Epílogo

Sé que es casi una debilidad humana, y tal vez no obedezca más que a simple sentimentalismo, pero siempre me han encantado los entierros. Por un lado son tan limpios, tan pulcros, tan completamente dados al ceremonial. Y éste era uno de los buenos. Había filas enteras de policías, hombres y mujeres, de uniforme, con aspecto solemne, pulcro y, bueno, en definitiva… ceremonial. Estaba el saludo ritual con las pistolas, el esmerado acto de doblar la bandera por los bordes: un espectáculo adecuado y maravilloso en honor de la fallecida.
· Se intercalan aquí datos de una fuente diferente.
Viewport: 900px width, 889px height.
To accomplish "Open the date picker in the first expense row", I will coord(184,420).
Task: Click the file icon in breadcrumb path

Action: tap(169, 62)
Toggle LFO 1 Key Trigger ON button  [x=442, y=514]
Al fin y al cabo, había sido una de los nuestros, una mujer que había servido con nosotros, los elegidos. ¿O eso es de los marines? No importa, había sido una policía de Miami, y sus compañeros sabían cómo organizar un funeral digno de uno de los suyos. Era algo en lo que tenían mucha práctica.

—Oh, Deborah —suspiré, quedamente. Sabía que no podía oírme, por supuesto, pero en aquel momento pensé que debía hacerlo y me gusta estar a la altura.
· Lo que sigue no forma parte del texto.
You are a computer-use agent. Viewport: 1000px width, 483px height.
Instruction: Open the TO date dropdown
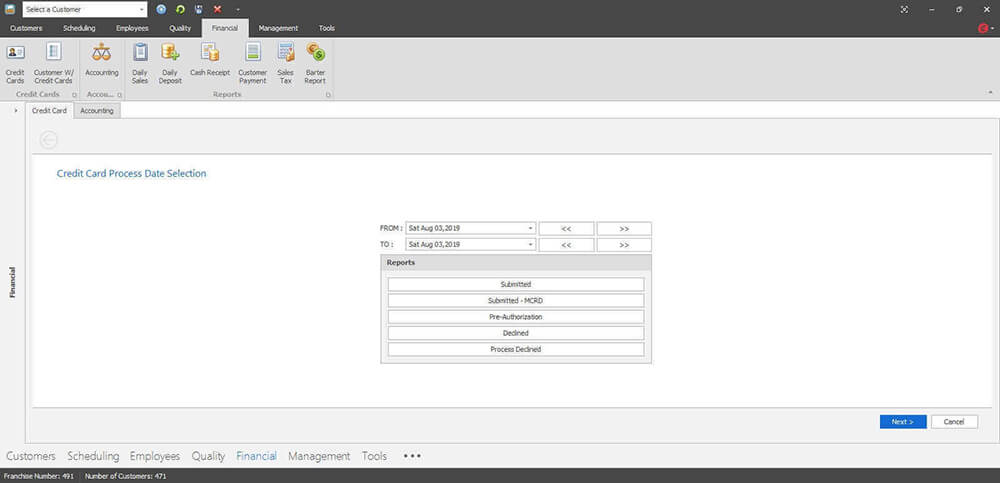point(530,244)

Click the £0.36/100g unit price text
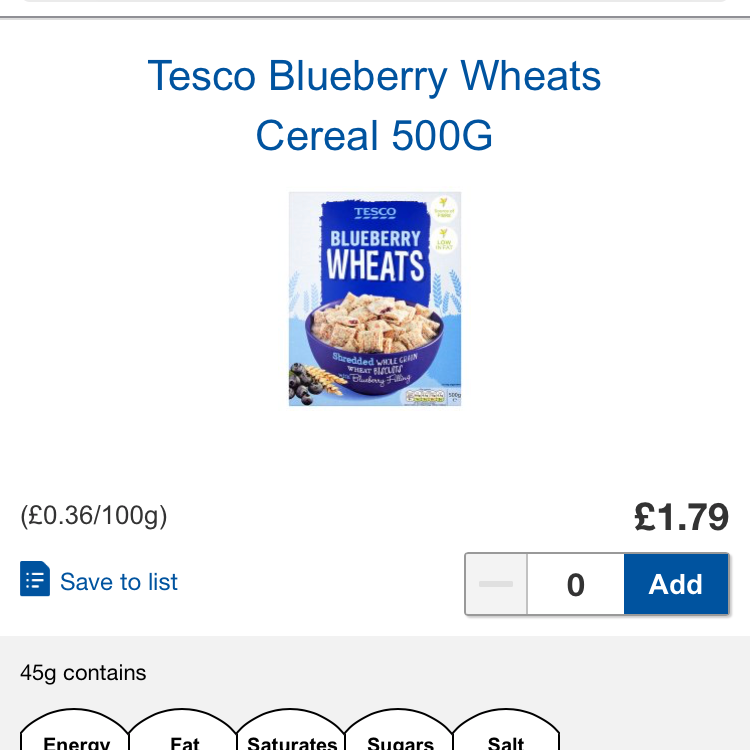pyautogui.click(x=94, y=516)
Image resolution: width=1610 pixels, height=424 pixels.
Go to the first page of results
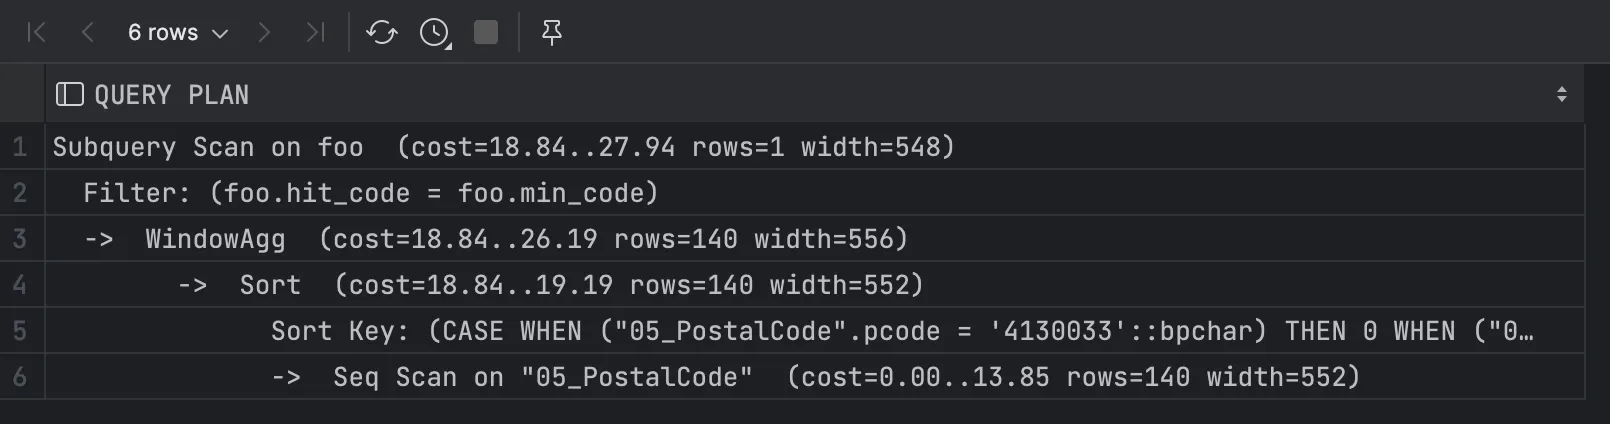(x=37, y=33)
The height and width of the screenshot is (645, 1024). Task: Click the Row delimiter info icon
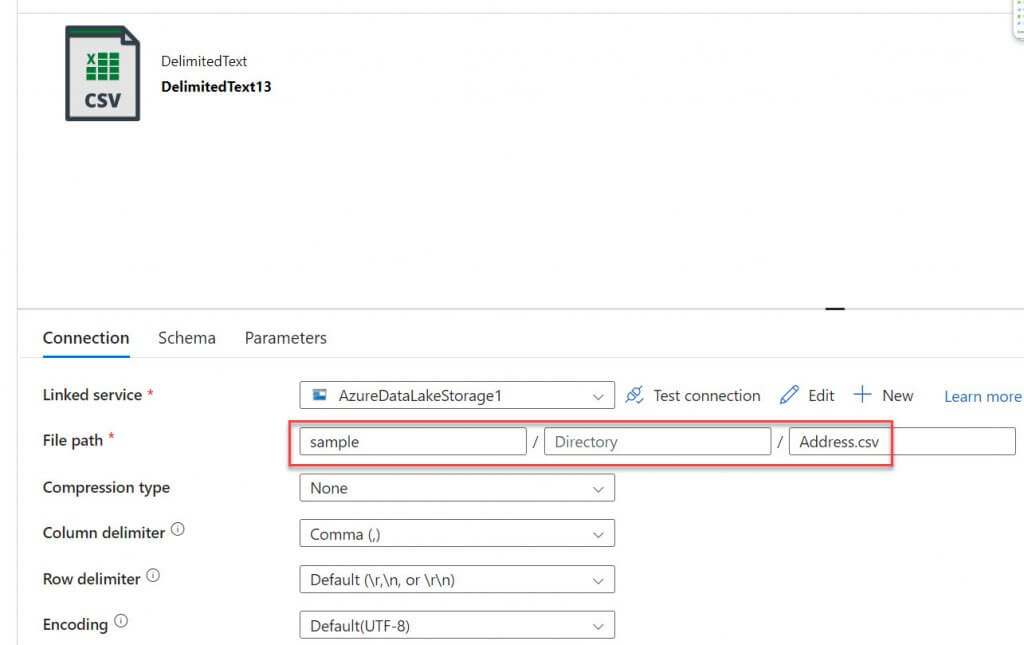coord(153,576)
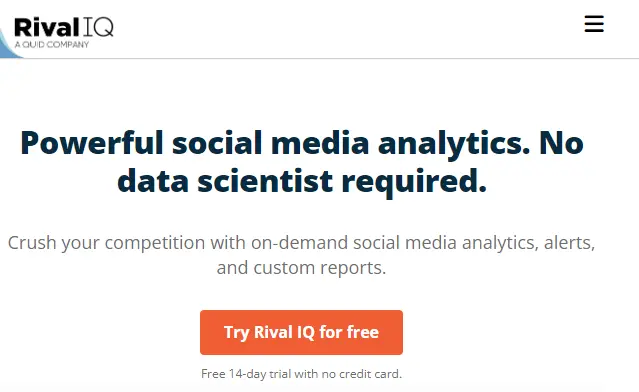The image size is (639, 392).
Task: Click 'on-demand' in the subheading
Action: pyautogui.click(x=299, y=243)
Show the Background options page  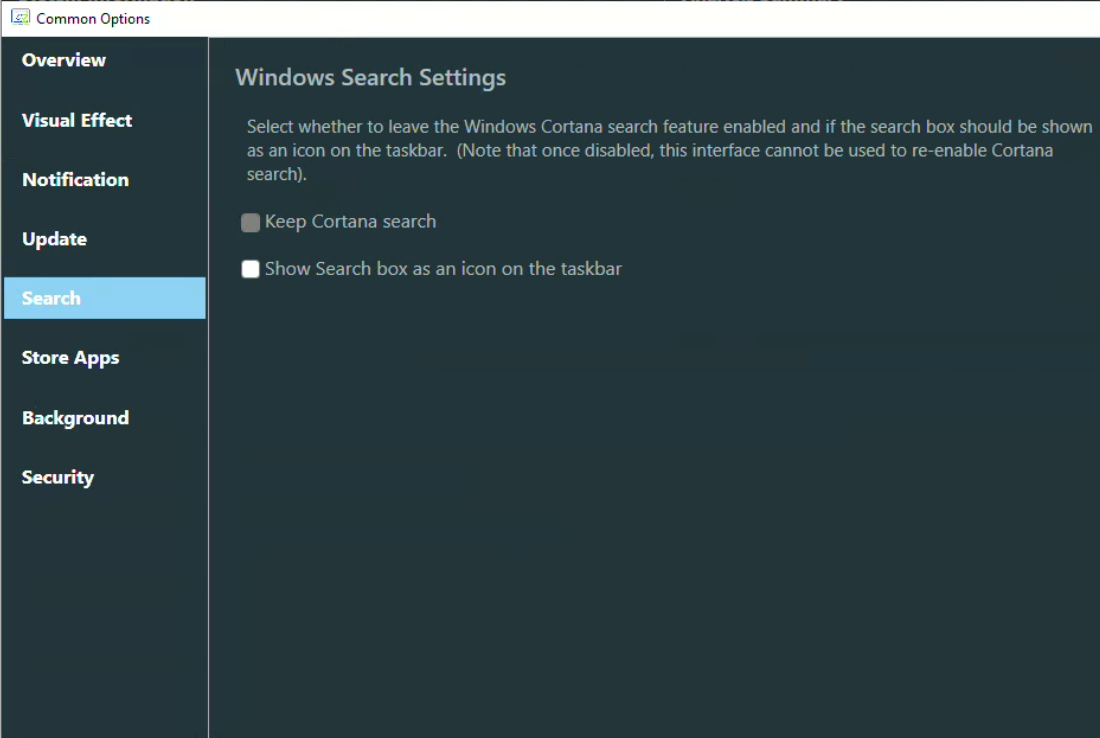click(75, 418)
Casi deseé ser capaz de derramar un par de lágrimas para poder enjugármelas. Ella y yo habíamos estado muy unidos. Y había sufrido una muerte dolorosa y desagradable, impropia de un miembro de la policía: acuchillada hasta la muerte a manos de un maníaco homicida. El rescate había llegado demasiado tarde; todo había terminado mucho antes de que pudieran socorrerla. Y, sin embargo, su valor ejemplar y desinteresado había ayudado a demostrar cómo vive y muere un policía. Cito palabras textuales, por supuesto, pero ésa era la idea. No estaba mal, la verdad; era bastante conmovedor para aquellos que tienen la capacidad de conmoverse. Yo no, claro, pero sé reconocerla cuando la oigo, y ésta sonaba a auténtica. Y, abrumado por el valiente silencio de los agentes con sus uniformes azules y el llanto de los civiles, no pude evitarlo. Suspiré.

—Oh, Deborah. —El suspiro fue algo más fuerte esta vez, casi con sentimiento—. Querida, querida Deborah.
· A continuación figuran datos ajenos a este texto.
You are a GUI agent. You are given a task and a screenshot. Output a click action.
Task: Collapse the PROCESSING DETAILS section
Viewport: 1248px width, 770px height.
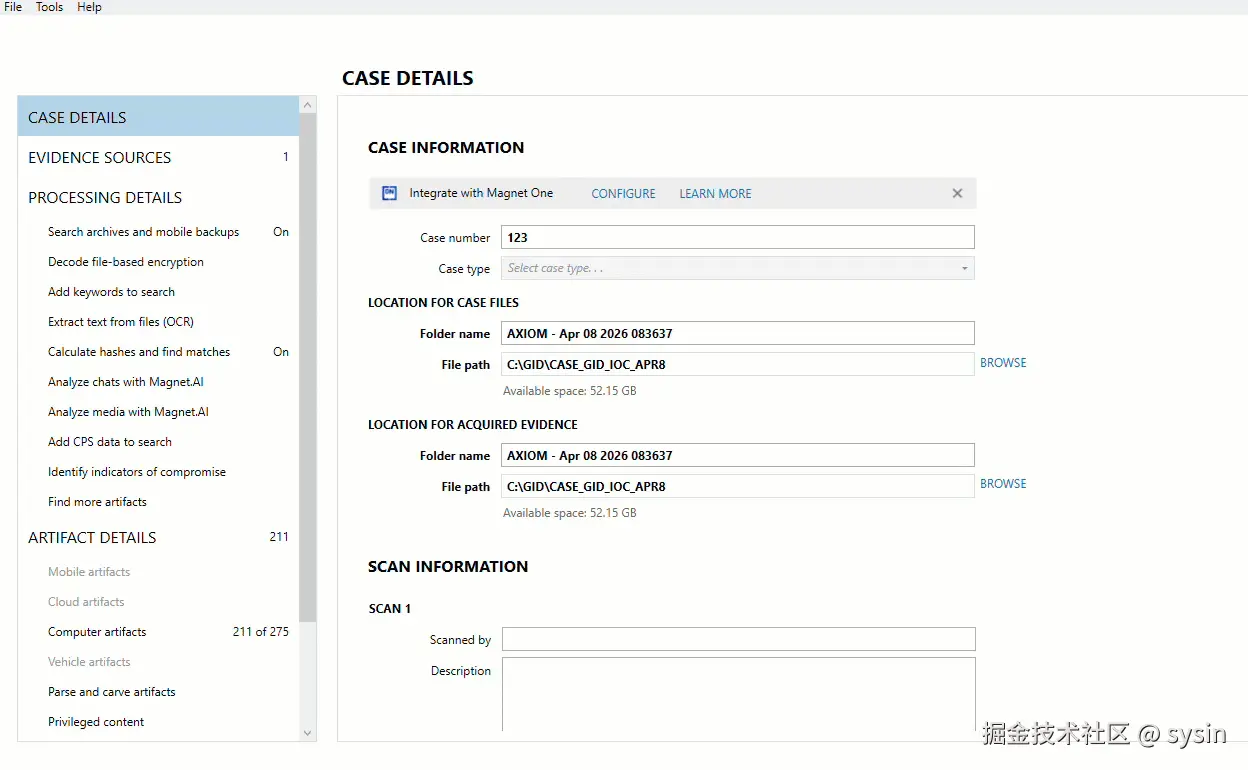point(105,197)
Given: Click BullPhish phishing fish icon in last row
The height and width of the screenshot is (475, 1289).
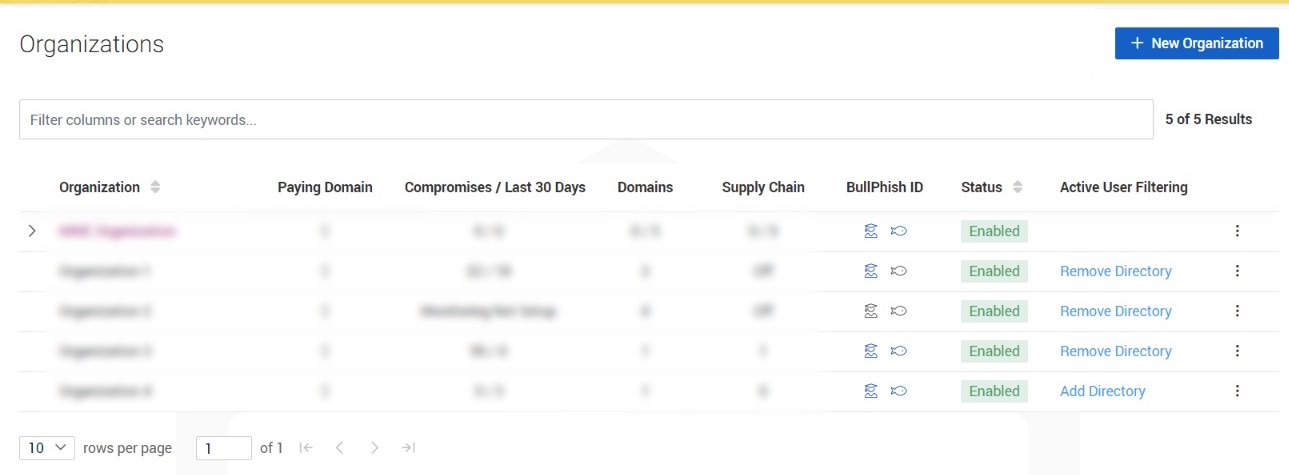Looking at the screenshot, I should pos(898,391).
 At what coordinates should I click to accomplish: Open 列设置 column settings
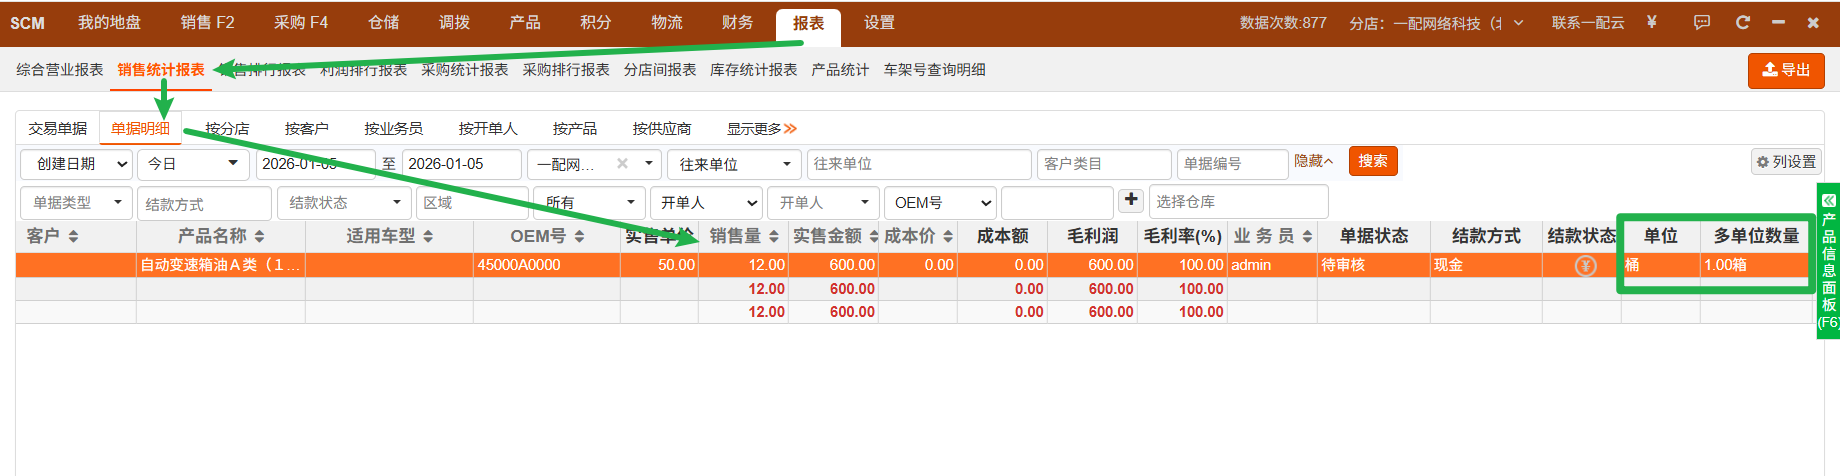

—¿Quieres callarte, capullo? —susurró ella, dándome un codazo. Estaba fantástica con el traje nuevo: por fin sargento, lo menos que podían hacer por ella después del duro trabajo realizado identificando y, casi, atrapando al Carnicero de Tamiami. Con todo el cuerpo de policía en su busca, no cabía duda de que capturarían a mi pobre hermano más tarde o más temprano. Si él no los encontraba antes, claro. Ya que me habían recordado con tanta vehemencia lo importante que es la familia, yo deseaba que siguiera en libertad. Y Deborah cedería, ahora que había conseguido el ascenso. Quería perdonarme, y ya estaba más que medio convencida de la Sabiduría de Harry. También éramos familia, como se había demostrado al final, ¿no? Tampoco era tan duro aceptarme como era, ¿no creen? Las cosas son como son. En realidad, como han sido siempre.

Volví a suspirar.

—¡Para ya! —siseó ella, haciendo un gesto a la larga fila de polis de Miami. Seguí su indicación: el sargento Doakes no dejaba de mirarme. No me había quitado los ojos de encima ni un segundo, ni siquiera cuando echaba el puñado de tierra sobre el ataúd de la inspectora LaGuerta. Estaba convencido de que las cosas no habían sucedido como parecía. Yo tenía ahora la certeza absoluta de que vendría a por mí, siguiéndome el rastro como el sabueso que era, ladrando y olisqueando mis huellas hasta cazarme, hasta obligarme a pagar por lo que había hecho y por lo que, naturalmente, haría otra vez.

Apreté la mano de mi hermana y con la otra palpé el borde frío de la placa de cristal que llevaba en el bolsillo, una gotita de sangre seca que no acompañaría a su dueña a la tumba, sino que viviría eternamente en mi estante. Me reconfortaba, y me hacía olvidar al sargento Doakes y a sus intenciones. ¿Cómo iba a importarme? No podía controlar ser quien era o hacer lo que hacía más que cualquier otra persona. Vendría por mí. Claro, ¿qué otra cosa podía hacer?

¿Qué puede hacer cualquiera de nosotros? Indefensos como estamos, a merced de nuestras voces internas, ¿qué podemos hacer en realidad?

Deseé con fuerza poder derramar una lágrima. Era todo tan hermoso. Tan hermoso como la próxima luna llena, la noche en que iría a ver al sargento Doakes. Y las cosas seguirían siendo como siempre habían sido bajo aquella luna encantadora y brillante.

Aquella luna maravillosa, gorda, roja y melódica.